Personnages féminins et héroïne d’action

Pour comprendre la représentation des personnages féminins dans les jeux vidéo, il faut remonter aux origines de la culture masculine vidéoludique. L’ouvrage Digital Play (Kline et al., 2003) présente une revue de littérature sur les personnages féminins dans les jeux vidéo. Ces recherches en viennent toutes à la conclusion que la sexualisation et l’exploitation des personnages féminins reposent sur une construction hégémonique de la masculinité militarisée. Afin de comprendre pourquoi les jeux vidéo sont profondément phallocentriques et ne mettent presque pas en scène de personnages féminins, les auteurs de l’ouvrage remontent aux origines du jeu vidéo et démontrent comment la masculinité militarisée est née et a perduré dans la culture vidéoludique, notamment grâce au marketing. Les jeux vidéo sont nés dans des laboratoires financés par le complexe militaro-industriel et technologique (high-technology military-industrial complex) (Kline et al., 2003, p. 248) et mettaient ainsi l’accent sur les jeux de guerre, comme Spacewar (Russel, 1962). La culture des jeux d’arcade était majoritairement masculine, selon Kocurek (2015). Le marketing des jeux de maison a prolongé cette culture de violence et de masculinité militarisée en visant les garçons (Nintendo) et les adolescents masculins (Sega) avec des publicités qui glorifient la puissance et qui utilisent des sous-entendus sexuels. La violence présente dans les jeux serait en corrélation directe avec l’exploitation des corps féminins afin de répondre aux prétendues attentes des joueurs masculins. L’industrie tiendrait à conserver des valeurs sûres en créant des jeux où les personnages féminins sont réduits à des trophées ou des demoiselles en détresse et où la masculinité militarisée y tient une place d’honneur.
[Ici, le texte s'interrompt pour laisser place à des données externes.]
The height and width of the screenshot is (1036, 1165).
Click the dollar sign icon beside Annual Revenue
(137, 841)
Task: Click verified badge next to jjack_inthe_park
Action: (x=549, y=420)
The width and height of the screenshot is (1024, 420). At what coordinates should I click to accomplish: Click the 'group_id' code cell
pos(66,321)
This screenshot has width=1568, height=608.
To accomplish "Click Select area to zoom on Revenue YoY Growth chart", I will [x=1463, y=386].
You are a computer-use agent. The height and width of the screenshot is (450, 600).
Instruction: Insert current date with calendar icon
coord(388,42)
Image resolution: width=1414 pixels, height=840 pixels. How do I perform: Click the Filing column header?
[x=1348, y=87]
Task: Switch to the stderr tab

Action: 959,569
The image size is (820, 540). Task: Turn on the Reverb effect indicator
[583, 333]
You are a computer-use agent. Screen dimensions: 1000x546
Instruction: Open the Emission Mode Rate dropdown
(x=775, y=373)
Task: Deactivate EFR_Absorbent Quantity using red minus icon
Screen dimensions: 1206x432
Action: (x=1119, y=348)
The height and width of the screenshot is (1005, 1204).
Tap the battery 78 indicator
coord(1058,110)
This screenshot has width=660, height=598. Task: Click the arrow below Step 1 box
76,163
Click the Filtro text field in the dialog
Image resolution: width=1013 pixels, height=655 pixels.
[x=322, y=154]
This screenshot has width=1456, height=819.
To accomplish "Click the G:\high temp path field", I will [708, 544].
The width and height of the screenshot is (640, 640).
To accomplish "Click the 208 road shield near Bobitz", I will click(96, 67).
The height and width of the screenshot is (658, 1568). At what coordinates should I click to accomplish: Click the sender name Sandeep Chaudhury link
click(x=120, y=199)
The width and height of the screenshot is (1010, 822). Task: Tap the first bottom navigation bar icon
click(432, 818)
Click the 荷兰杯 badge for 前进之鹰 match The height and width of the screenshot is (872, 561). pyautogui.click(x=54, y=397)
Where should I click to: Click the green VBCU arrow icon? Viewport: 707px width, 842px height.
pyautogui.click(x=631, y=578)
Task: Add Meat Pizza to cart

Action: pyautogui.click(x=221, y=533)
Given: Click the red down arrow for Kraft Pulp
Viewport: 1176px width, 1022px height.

Burrill (2008) étudie lui aussi la culture masculine dans les jeux vidéo. Dans son livre Die Tryin’ : Videogames, Masculinity, Culture, Burrill tente de comprendre l’évolution de l’imaginaire masculin et en vient aussi à la conclusion que la masculinité est hégémonique dans les jeux. Selon lui, l’une des conséquences de la culture masculine hétérosexuelle des jeux vidéo est la surreprésentation des personnages masculins et des thématiques culturellement perçues comme étant masculines et viriles (comme la violence ou l’hypersexualisation des femmes). Les personnages féminins demeurent sous-représentés et incarnent souvent des rôles stéréotypés. La vidéoblogueuse Anita Sarkeesian a justement publié plusieurs vidéos, depuis 2009, qui vulgarisent les rôles et stéréotypes des personnages féminins vidéoludiques. D’après elle, les femmes endossent souvent des rôles de demoiselles en détresse, de femmes-trophées, ou encore d’objets de décor sexualisés. Plusieurs recherches universitaires se sont également penchées sur la question des représentations des femmes dans les jeux vidéo, constatant fréquemment la sexualisation de celles-ci.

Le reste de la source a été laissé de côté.